In der Summe der Geheimnisse um das Erschmelzen des Eisens und in den unerschöpflichen Erzvorräten lag der Wohlstand des Siegerlandes. Diese Geheimnisse galt es zu wahren. Nur Einheimische konnten daher Hüttenleute werden. Und es war streng verboten, die Kunst der Eisengewinnung außer Landes zu tragen,
Erzvorkommen als Grundlage der Eisengewinnung, Haubergswirtschaft zur Gewinnung der Holzkohle, mit zusätzlichem Ackerbau und zeitweiser Viehweidemöglichkeit, Wasser als Energie der Blasebälge und Bewässerung der für die Versorgung der Fahrkühe so wichtigen und hochentwickelten Wiesenwirtschaft, dazu das Fischereiwesen, haben zusammen mit der Hüttenindustrie eine innige Verbindung geschaffen, wie wir sie nirgendwo sonst finden. Nicht zuletzt gehört dazu ein Völkchen fleißiger, zuverlässiger Menschen, wie es an Sieg und Heller lebt.
Anfang des 19. Jahrhunderts beginnt für die Eisenindustrie die entscheidende technische Weiterentwicklung. 1824 sind die Versuche Geheimrat Karsten mit Kalksteinzuschlägen erfolgreich. 1830 liegt der Ofeninhalt bereits bei 25m³. 1850 wird im Siegerland das erste Dampfgebläse aufgestellt, 1886 beginnt mit der Eröffnung der Bahnstrecke die Koksverhüttung.
1912 wird erstmals in der Geschichte des Roheisens im Vertrag des Roheisenverbandes der Begriff „kalterblasenes Siegerländer Spezialroheisen“ festgelegt. Er bezieht sich nur auf das von der Niederdreisbacher, Grünebacher, Alten Herdorfer- und Birlenbacher Hütte erzeugte Spezialroheisen. 1934 geht die Grünebacher Hütte in den Besitz der Niederdreisbacher Hütte über. Sie gehört damit zur Firmengruppe Possehl in Lübeck. Sie bleibt eine Gewerkschaft und es soll in späteren Jahren noch einmal sehr schwierig werden, die im Grundbuch statt im Handelsregister eingetragene Gewerkschaft aufzulösen, weil keine Behörde für eine solche Gesellschaftsform zuständig ist.

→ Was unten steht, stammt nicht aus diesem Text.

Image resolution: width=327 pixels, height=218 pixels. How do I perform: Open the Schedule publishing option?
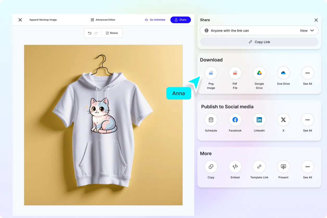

Aus den 72 Hüttentagen waren längst 365 Arbeitstage im Jahr geworden. Der Arbeitstag um 1912 aus zwei Schichten mit je 12 Stunden und sonntags einer Wechselschicht aus 24 Stunden bestehend. Nur etwa alle sieben Jahre kam es durch eine Neuzustellung des Hochofenmauerwerks zu einem Stillstand.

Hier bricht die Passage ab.